GIVEN INSTRUCTION:
Arrange the rows below as a numbered list, leaving out any blank lines.
╭──
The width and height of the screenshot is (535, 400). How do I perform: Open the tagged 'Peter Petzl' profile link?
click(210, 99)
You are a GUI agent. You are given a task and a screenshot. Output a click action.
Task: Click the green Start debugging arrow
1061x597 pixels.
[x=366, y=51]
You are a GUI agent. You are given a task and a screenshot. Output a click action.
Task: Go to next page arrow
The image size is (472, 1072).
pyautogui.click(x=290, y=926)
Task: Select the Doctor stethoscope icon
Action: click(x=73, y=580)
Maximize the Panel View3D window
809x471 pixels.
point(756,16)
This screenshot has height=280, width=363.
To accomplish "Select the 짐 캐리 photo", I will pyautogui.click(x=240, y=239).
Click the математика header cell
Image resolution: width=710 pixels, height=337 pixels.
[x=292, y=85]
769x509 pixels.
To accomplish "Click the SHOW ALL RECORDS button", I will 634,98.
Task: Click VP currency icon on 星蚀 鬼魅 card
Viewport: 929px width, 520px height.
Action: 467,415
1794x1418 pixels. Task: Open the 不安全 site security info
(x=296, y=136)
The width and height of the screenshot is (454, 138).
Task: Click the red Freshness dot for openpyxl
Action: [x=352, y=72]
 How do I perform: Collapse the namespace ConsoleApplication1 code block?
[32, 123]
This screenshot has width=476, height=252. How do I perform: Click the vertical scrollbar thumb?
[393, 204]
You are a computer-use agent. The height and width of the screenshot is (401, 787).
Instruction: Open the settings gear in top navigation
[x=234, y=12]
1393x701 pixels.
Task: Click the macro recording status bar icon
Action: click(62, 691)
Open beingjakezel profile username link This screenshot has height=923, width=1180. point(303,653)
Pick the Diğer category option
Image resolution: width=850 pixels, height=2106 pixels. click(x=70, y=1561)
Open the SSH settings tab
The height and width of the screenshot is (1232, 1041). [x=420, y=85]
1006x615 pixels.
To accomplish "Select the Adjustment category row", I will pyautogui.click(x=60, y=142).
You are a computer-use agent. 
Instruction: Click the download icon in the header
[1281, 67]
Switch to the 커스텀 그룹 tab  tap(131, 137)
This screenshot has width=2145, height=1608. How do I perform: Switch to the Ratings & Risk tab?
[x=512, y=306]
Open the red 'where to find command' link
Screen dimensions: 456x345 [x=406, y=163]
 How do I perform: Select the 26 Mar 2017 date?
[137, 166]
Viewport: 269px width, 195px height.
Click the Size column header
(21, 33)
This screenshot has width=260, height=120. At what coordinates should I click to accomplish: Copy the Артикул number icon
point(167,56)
╰──
CORRECT OUTPUT:
1. The width and height of the screenshot is (535, 400). How do I perform: Open the tagged 'Peter Petzl' profile link?
2. click(210, 99)
3. You are a GUI agent. You are given a task and a screenshot. Output a click action.
4. Task: Click the green Start debugging arrow
5. 1061x597 pixels.
6. [x=366, y=51]
7. You are a GUI agent. You are given a task and a screenshot. Output a click action.
8. Task: Go to next page arrow
9. The image size is (472, 1072).
10. pyautogui.click(x=290, y=926)
11. Task: Select the Doctor stethoscope icon
12. Action: click(x=73, y=580)
13. Maximize the Panel View3D window
14. 809x471 pixels.
15. point(756,16)
16. This screenshot has height=280, width=363.
17. To accomplish "Select the 짐 캐리 photo", I will pyautogui.click(x=240, y=239).
18. Click the математика header cell
19. Image resolution: width=710 pixels, height=337 pixels.
20. [x=292, y=85]
21. 769x509 pixels.
22. To accomplish "Click the SHOW ALL RECORDS button", I will 634,98.
23. Task: Click VP currency icon on 星蚀 鬼魅 card
24. Viewport: 929px width, 520px height.
25. Action: 467,415
26. 1794x1418 pixels. Task: Open the 不安全 site security info
27. (x=296, y=136)
28. The width and height of the screenshot is (454, 138).
29. Task: Click the red Freshness dot for openpyxl
30. Action: [x=352, y=72]
31.  How do I perform: Collapse the namespace ConsoleApplication1 code block?
32. [32, 123]
33. This screenshot has width=476, height=252. How do I perform: Click the vertical scrollbar thumb?
34. [393, 204]
35. You are a computer-use agent. The height and width of the screenshot is (401, 787).
36. Instruction: Open the settings gear in top navigation
37. [x=234, y=12]
38. 1393x701 pixels.
39. Task: Click the macro recording status bar icon
40. Action: click(62, 691)
41. Open beingjakezel profile username link This screenshot has height=923, width=1180. point(303,653)
42. Pick the Diğer category option
43. Image resolution: width=850 pixels, height=2106 pixels. click(x=70, y=1561)
44. Open the SSH settings tab
45. The height and width of the screenshot is (1232, 1041). [x=420, y=85]
46. 1006x615 pixels.
47. To accomplish "Select the Adjustment category row", I will pyautogui.click(x=60, y=142).
48. You are a computer-use agent. 
49. Instruction: Click the download icon in the header
50. [1281, 67]
51. Switch to the 커스텀 그룹 tab  tap(131, 137)
52. This screenshot has width=2145, height=1608. How do I perform: Switch to the Ratings & Risk tab?
53. [x=512, y=306]
54. Open the red 'where to find command' link
55. Screen dimensions: 456x345 [x=406, y=163]
56.  How do I perform: Select the 26 Mar 2017 date?
57. [137, 166]
58. Viewport: 269px width, 195px height.
59. Click the Size column header
60. (21, 33)
61. This screenshot has width=260, height=120. At what coordinates should I click to accomplish: Copy the Артикул number icon
62. point(167,56)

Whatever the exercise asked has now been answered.